→ Goal: Repeat the data below line for line, without the pictures.

** START OF Records shown **

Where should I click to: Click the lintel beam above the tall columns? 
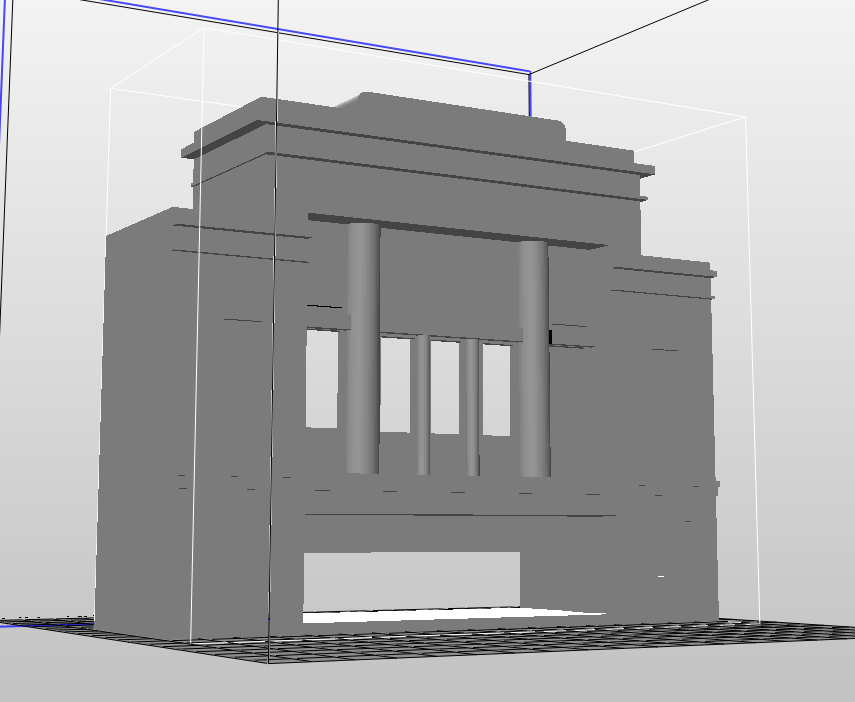455,230
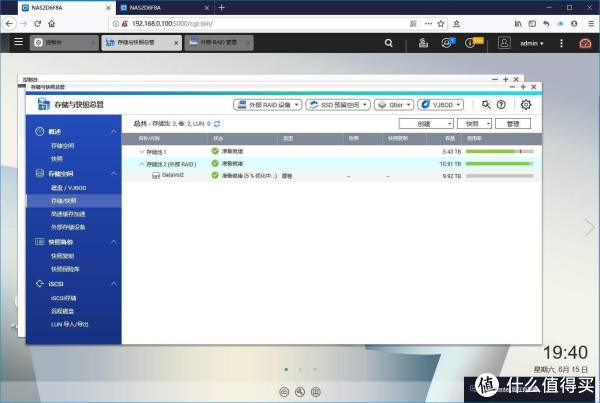Open the QTS dashboard gauge icon

tap(586, 43)
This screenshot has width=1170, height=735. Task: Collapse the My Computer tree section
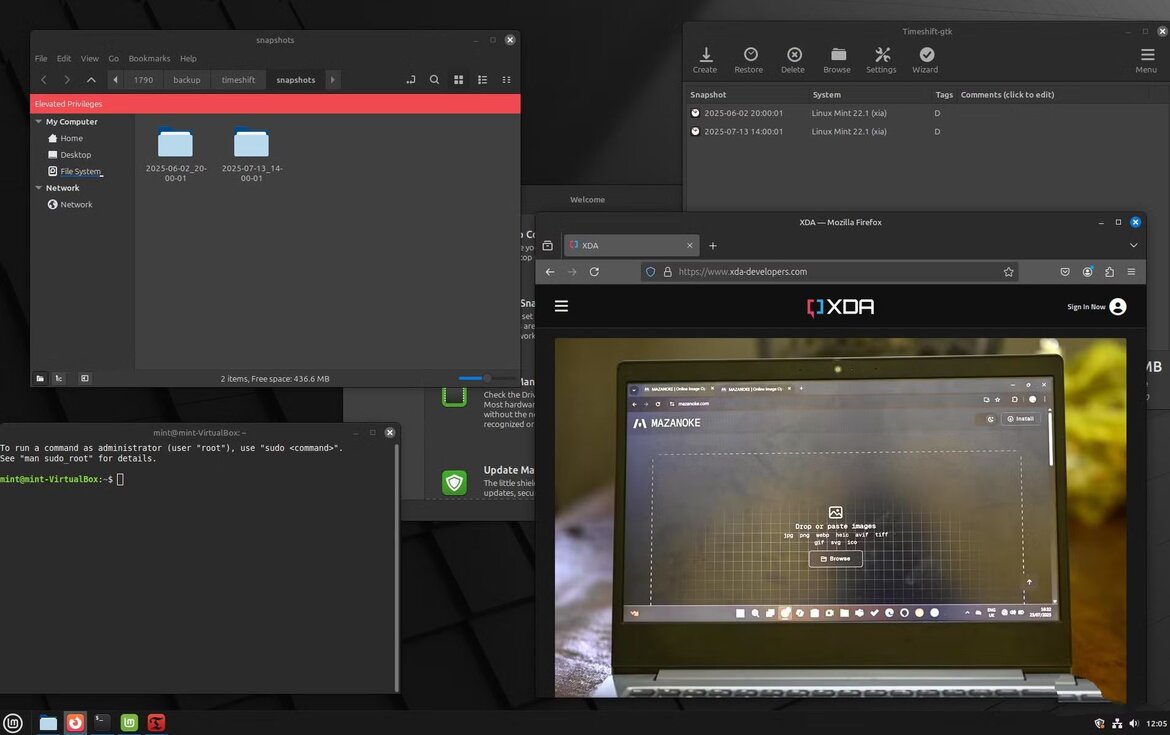click(x=37, y=121)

** END OF Records shown **

→ Reply:
Where should I click to: Click the lintel beam above the tall columns? 
455,230
Open the QTS dashboard gauge icon

tap(586, 43)
This screenshot has width=1170, height=735. Task: Collapse the My Computer tree section
click(x=37, y=121)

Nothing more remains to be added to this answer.